Directive:
Arrange every line of the listing below as a Markdown table with two columns, Row and Line, and leave out any blank lines.

Raw data:
**********

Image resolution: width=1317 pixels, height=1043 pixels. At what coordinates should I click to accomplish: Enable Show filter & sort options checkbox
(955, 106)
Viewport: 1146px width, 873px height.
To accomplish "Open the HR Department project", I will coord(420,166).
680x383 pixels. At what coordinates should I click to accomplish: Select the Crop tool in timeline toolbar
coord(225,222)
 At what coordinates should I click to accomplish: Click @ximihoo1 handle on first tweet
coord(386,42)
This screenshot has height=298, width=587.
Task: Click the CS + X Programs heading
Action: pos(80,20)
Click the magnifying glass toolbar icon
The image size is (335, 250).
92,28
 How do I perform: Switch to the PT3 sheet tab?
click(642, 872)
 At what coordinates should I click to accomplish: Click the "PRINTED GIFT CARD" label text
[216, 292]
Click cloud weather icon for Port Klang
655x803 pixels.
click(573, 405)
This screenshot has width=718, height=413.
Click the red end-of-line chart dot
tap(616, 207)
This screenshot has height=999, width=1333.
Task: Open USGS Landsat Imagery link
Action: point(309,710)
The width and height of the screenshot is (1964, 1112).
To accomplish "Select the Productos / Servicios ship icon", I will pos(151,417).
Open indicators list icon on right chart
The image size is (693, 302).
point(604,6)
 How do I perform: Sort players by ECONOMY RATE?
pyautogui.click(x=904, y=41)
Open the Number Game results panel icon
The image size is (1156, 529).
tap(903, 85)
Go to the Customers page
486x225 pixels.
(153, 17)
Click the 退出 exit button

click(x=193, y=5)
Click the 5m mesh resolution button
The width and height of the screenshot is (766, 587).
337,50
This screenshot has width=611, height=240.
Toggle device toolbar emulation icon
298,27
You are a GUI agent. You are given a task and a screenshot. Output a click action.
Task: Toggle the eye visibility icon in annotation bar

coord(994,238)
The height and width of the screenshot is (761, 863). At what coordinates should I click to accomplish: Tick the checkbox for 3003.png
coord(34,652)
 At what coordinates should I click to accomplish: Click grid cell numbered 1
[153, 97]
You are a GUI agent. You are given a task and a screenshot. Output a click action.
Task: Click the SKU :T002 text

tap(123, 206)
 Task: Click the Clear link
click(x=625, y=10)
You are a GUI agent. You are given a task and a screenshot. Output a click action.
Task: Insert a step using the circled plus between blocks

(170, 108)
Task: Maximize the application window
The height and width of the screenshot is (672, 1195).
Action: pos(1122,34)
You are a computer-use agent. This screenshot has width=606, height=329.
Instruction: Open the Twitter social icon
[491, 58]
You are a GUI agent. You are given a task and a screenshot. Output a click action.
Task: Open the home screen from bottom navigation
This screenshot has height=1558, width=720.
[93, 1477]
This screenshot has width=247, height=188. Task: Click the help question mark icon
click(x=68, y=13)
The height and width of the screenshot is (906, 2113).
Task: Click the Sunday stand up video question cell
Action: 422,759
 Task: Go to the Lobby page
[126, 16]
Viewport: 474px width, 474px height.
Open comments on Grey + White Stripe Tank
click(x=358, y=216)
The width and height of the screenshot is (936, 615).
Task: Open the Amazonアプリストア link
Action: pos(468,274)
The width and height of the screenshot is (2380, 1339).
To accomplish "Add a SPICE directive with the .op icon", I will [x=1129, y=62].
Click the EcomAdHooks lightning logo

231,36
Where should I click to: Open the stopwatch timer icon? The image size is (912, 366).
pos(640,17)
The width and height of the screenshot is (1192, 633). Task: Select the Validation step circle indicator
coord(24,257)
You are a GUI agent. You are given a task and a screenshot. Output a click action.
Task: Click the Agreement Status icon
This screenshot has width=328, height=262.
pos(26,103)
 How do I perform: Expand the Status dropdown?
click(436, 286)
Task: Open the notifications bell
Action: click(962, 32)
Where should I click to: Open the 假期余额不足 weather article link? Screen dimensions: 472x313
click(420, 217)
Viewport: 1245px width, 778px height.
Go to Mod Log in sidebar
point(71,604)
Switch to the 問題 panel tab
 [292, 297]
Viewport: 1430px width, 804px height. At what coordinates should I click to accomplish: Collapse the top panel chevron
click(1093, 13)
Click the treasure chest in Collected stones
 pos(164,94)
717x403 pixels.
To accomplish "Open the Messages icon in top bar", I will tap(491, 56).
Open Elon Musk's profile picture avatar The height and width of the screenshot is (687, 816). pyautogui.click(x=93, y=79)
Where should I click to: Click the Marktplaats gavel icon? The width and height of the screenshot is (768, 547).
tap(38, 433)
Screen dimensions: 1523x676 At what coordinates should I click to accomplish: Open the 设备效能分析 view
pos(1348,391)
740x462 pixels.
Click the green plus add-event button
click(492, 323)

**********

Complete answer:
| Row | Line |
|---|---|
| 1 | Image resolution: width=1317 pixels, height=1043 pixels. At what coordinates should I click to accomplish: Enable Show filter & sort options checkbox |
| 2 | (955, 106) |
| 3 | Viewport: 1146px width, 873px height. |
| 4 | To accomplish "Open the HR Department project", I will coord(420,166). |
| 5 | 680x383 pixels. At what coordinates should I click to accomplish: Select the Crop tool in timeline toolbar |
| 6 | coord(225,222) |
| 7 |  At what coordinates should I click to accomplish: Click @ximihoo1 handle on first tweet |
| 8 | coord(386,42) |
| 9 | This screenshot has height=298, width=587. |
| 10 | Task: Click the CS + X Programs heading |
| 11 | Action: pos(80,20) |
| 12 | Click the magnifying glass toolbar icon |
| 13 | The image size is (335, 250). |
| 14 | 92,28 |
| 15 |  How do I perform: Switch to the PT3 sheet tab? |
| 16 | click(642, 872) |
| 17 |  At what coordinates should I click to accomplish: Click the "PRINTED GIFT CARD" label text |
| 18 | [216, 292] |
| 19 | Click cloud weather icon for Port Klang |
| 20 | 655x803 pixels. |
| 21 | click(573, 405) |
| 22 | This screenshot has width=718, height=413. |
| 23 | Click the red end-of-line chart dot |
| 24 | tap(616, 207) |
| 25 | This screenshot has height=999, width=1333. |
| 26 | Task: Open USGS Landsat Imagery link |
| 27 | Action: point(309,710) |
| 28 | The width and height of the screenshot is (1964, 1112). |
| 29 | To accomplish "Select the Productos / Servicios ship icon", I will pos(151,417). |
| 30 | Open indicators list icon on right chart |
| 31 | The image size is (693, 302). |
| 32 | point(604,6) |
| 33 |  How do I perform: Sort players by ECONOMY RATE? |
| 34 | pyautogui.click(x=904, y=41) |
| 35 | Open the Number Game results panel icon |
| 36 | The image size is (1156, 529). |
| 37 | tap(903, 85) |
| 38 | Go to the Customers page |
| 39 | 486x225 pixels. |
| 40 | (153, 17) |
| 41 | Click the 退出 exit button |
| 42 | click(x=193, y=5) |
| 43 | Click the 5m mesh resolution button |
| 44 | The width and height of the screenshot is (766, 587). |
| 45 | 337,50 |
| 46 | This screenshot has width=611, height=240. |
| 47 | Toggle device toolbar emulation icon |
| 48 | 298,27 |
| 49 | You are a GUI agent. You are given a task and a screenshot. Output a click action. |
| 50 | Task: Toggle the eye visibility icon in annotation bar |
| 51 | coord(994,238) |
| 52 | The height and width of the screenshot is (761, 863). At what coordinates should I click to accomplish: Tick the checkbox for 3003.png |
| 53 | coord(34,652) |
| 54 |  At what coordinates should I click to accomplish: Click grid cell numbered 1 |
| 55 | [153, 97] |
| 56 | You are a GUI agent. You are given a task and a screenshot. Output a click action. |
| 57 | Task: Click the SKU :T002 text |
| 58 | tap(123, 206) |
| 59 |  Task: Click the Clear link |
| 60 | click(x=625, y=10) |
| 61 | You are a GUI agent. You are given a task and a screenshot. Output a click action. |
| 62 | Task: Insert a step using the circled plus between blocks |
| 63 | (170, 108) |
| 64 | Task: Maximize the application window |
| 65 | The height and width of the screenshot is (672, 1195). |
| 66 | Action: pos(1122,34) |
| 67 | You are a computer-use agent. This screenshot has width=606, height=329. |
| 68 | Instruction: Open the Twitter social icon |
| 69 | [491, 58] |
| 70 | You are a GUI agent. You are given a task and a screenshot. Output a click action. |
| 71 | Task: Open the home screen from bottom navigation |
| 72 | This screenshot has height=1558, width=720. |
| 73 | [93, 1477] |
| 74 | This screenshot has width=247, height=188. Task: Click the help question mark icon |
| 75 | click(x=68, y=13) |
| 76 | The height and width of the screenshot is (906, 2113). |
| 77 | Task: Click the Sunday stand up video question cell |
| 78 | Action: 422,759 |
| 79 |  Task: Go to the Lobby page |
| 80 | [126, 16] |
| 81 | Viewport: 474px width, 474px height. |
| 82 | Open comments on Grey + White Stripe Tank |
| 83 | click(x=358, y=216) |
| 84 | The width and height of the screenshot is (936, 615). |
| 85 | Task: Open the Amazonアプリストア link |
| 86 | Action: pos(468,274) |
| 87 | The width and height of the screenshot is (2380, 1339). |
| 88 | To accomplish "Add a SPICE directive with the .op icon", I will [x=1129, y=62]. |
| 89 | Click the EcomAdHooks lightning logo |
| 90 | 231,36 |
| 91 | Where should I click to: Open the stopwatch timer icon? The image size is (912, 366). |
| 92 | pos(640,17) |
| 93 | The width and height of the screenshot is (1192, 633). Task: Select the Validation step circle indicator |
| 94 | coord(24,257) |
| 95 | You are a GUI agent. You are given a task and a screenshot. Output a click action. |
| 96 | Task: Click the Agreement Status icon |
| 97 | This screenshot has width=328, height=262. |
| 98 | pos(26,103) |
| 99 |  How do I perform: Expand the Status dropdown? |
| 100 | click(436, 286) |
| 101 | Task: Open the notifications bell |
| 102 | Action: click(962, 32) |
| 103 | Where should I click to: Open the 假期余额不足 weather article link? Screen dimensions: 472x313 |
| 104 | click(420, 217) |
| 105 | Viewport: 1245px width, 778px height. |
| 106 | Go to Mod Log in sidebar |
| 107 | point(71,604) |
| 108 | Switch to the 問題 panel tab |
| 109 |  [292, 297] |
| 110 | Viewport: 1430px width, 804px height. At what coordinates should I click to accomplish: Collapse the top panel chevron |
| 111 | click(1093, 13) |
| 112 | Click the treasure chest in Collected stones |
| 113 |  pos(164,94) |
| 114 | 717x403 pixels. |
| 115 | To accomplish "Open the Messages icon in top bar", I will tap(491, 56). |
| 116 | Open Elon Musk's profile picture avatar The height and width of the screenshot is (687, 816). pyautogui.click(x=93, y=79) |
| 117 | Where should I click to: Click the Marktplaats gavel icon? The width and height of the screenshot is (768, 547). |
| 118 | tap(38, 433) |
| 119 | Screen dimensions: 1523x676 At what coordinates should I click to accomplish: Open the 设备效能分析 view |
| 120 | pos(1348,391) |
| 121 | 740x462 pixels. |
| 122 | Click the green plus add-event button |
| 123 | click(492, 323) |